Cancer that has nested in the bone can be symptomatic or asymptomatic. Patients may experience pain, nerve compression, spinal cord compression, and bone fractures. The U.S. Food and Drug Administration (FDA) has defined these symptoms as “skeletal related events” or SREs, and has designated the occurrence of SREs as a measurable clinical trial endpoint, enabling researchers to systematically evaluate SRE treatments. In addition to the symptoms listed above, SREs include radiotherapy and surgery of the bone.
Researchers have developed several treatments to target SREs that arise from prostate cancer. Zoledronic acid, a type of bisphosphate therapy that inhibits the resorption of bone tissue, is FDA-approved to reduce SREs. Denosumab, a monoclonal antibody that targets a protein on certain bone cells, is also approved for preventing SREs in patients with bone metastases that arise from solid tumors, including prostate cancer. Strontium-89 (an injectable radionucleotide) is used as a palliative therapy to control pain from bone metastasis and to reduce the need for other bone treatments.

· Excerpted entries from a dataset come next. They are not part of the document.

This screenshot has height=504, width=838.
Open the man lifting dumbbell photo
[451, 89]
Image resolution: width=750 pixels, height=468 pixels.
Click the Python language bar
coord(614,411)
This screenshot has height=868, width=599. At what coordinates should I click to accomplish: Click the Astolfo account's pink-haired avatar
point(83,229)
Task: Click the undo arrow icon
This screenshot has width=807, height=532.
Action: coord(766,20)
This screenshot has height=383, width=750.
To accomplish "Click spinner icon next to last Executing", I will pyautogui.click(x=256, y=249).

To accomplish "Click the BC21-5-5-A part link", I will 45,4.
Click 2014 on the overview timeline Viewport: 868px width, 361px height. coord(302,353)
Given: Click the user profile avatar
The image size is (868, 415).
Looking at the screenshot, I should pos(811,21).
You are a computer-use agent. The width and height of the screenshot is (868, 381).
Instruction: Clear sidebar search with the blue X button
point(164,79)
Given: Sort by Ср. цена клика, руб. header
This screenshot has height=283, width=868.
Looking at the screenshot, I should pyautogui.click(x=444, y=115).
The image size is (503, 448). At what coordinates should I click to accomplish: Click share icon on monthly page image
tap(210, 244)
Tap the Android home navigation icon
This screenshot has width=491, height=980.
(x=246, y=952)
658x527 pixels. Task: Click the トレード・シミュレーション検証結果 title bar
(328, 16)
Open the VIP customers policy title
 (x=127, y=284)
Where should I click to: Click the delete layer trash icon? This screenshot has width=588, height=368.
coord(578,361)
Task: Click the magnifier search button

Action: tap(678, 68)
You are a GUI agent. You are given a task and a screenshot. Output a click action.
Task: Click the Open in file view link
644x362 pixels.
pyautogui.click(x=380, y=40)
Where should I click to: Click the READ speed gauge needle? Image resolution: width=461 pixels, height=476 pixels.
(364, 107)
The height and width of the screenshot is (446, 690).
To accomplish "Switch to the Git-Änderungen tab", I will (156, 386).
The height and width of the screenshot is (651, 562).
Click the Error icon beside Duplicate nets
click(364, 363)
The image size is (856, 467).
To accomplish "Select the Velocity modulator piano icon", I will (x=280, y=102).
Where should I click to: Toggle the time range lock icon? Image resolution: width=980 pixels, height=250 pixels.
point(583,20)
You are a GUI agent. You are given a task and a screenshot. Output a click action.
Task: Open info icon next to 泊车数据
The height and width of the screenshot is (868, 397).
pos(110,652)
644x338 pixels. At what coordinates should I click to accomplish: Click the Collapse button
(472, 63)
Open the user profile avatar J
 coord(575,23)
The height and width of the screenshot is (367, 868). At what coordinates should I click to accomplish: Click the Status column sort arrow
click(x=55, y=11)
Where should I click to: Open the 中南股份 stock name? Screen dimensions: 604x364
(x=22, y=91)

Agents that mitigate SREs are considered to be supportive care, as they do not treat the underlying cancer. They are best used alongside prostate cancer therapies that can improve survival.
In fact, the first and foremost way to prevent SREs, which is often overlooked, is controlling the underlying prostate cancer, according to Matthew R. Smith, MD, a professor of medicine who specializes in prostate cancer treatment at Harvard Medical School. He studies skeletal complications that arise in patients with metastatic prostate cancer at the Massachusetts General Hospital Cancer Center in Boston.
One therapy that prevents SREs by treating the underlying prostate cancer is radium-223 (Xofigo), an α-emitting radiopharmaceutical. Radium-223 was approved by the FDA in May for men with metastatic castration-resistant prostate cancer (mCRPC) that has spread to the bone. The therapy hones in on the bone, binding to certain bone cells and delivering radiation to kill tumor cells. The therapy was well-tolerated by patients in clinical trials and was shown to improve survival by 3.6 months compared to the best standard of care.
“This is important,” Smith says. “No other radiopharmaceutical or bone-specific therapy is known to increase survival.” Radium-223 also specifically delayed SREs that cause pain and other symptoms for patients. While some SREs are symptomatic, others, such as certain fractures detected only by imaging, do not necessarily cause symptoms. “The improvement in symptomatic skeletal events, in my view, is additional evidence that radium-223 provides clinical benefit,” Smith says.
Another agent, called cabozantinib, “has had a spectacular result” in a phase II randomized trial of advanced prostate cancer patients, says Smith, who took part in the study. The phase III COMET-1 is currently testing the oral targeted agent in men with CRPC who have already been treated with the FDA-approved androgen-receptor pathway agents abiraterone acetate and enzalutamide.
Cabozantinib inhibits the MET tyrosine kinase as well as vascular endothelial growth factor receptor 2 (VEGFR2). Seventy-two percent of the 171 men in the phase II trial had tumor shrinkage in areas excluding the bone and 68% had improvements in bone metastases. The striking improvements in patients’ bone scans haven’t been seen before, Smith says. Patients also had relief from the pain associated with these metastases—67% showed improvement in pain.
“The bone metastases improvement was unexpected, but it is explainable,” Smith says. VEGFR is involved in bone remodeling, prostate tumor growth, and tumor-bone interaction.
The FDA-approved, SRE-preventing drug denosumab was shown to significantly delay the development of bone metastases in a large, international phase III trial. But the difference in bone metastasis-free survival when compared to placebo (a 15% reduction in risk) was not enough for the drug to be approved by the FDA as a treatment for prostate cancer. Still, the result shows that targeting the bone microenvironment can delay and prevent prostate cancer colonization of the bone, says Smith who was involved in the trial.
The SREs that occur in parallel with bone metastases shouldn’t be confused with the bone issues that can arise in early-stage prostate cancer, before the cancer has had a chance to spread, Smith says. Men with early-stage disease are often treated with androgen deprivation therapy, which has the unintended affect of boosting the rate of bone loss and increasing risk of fractures. “There is a continuum of bone complications, but the interventions at each stage are different.”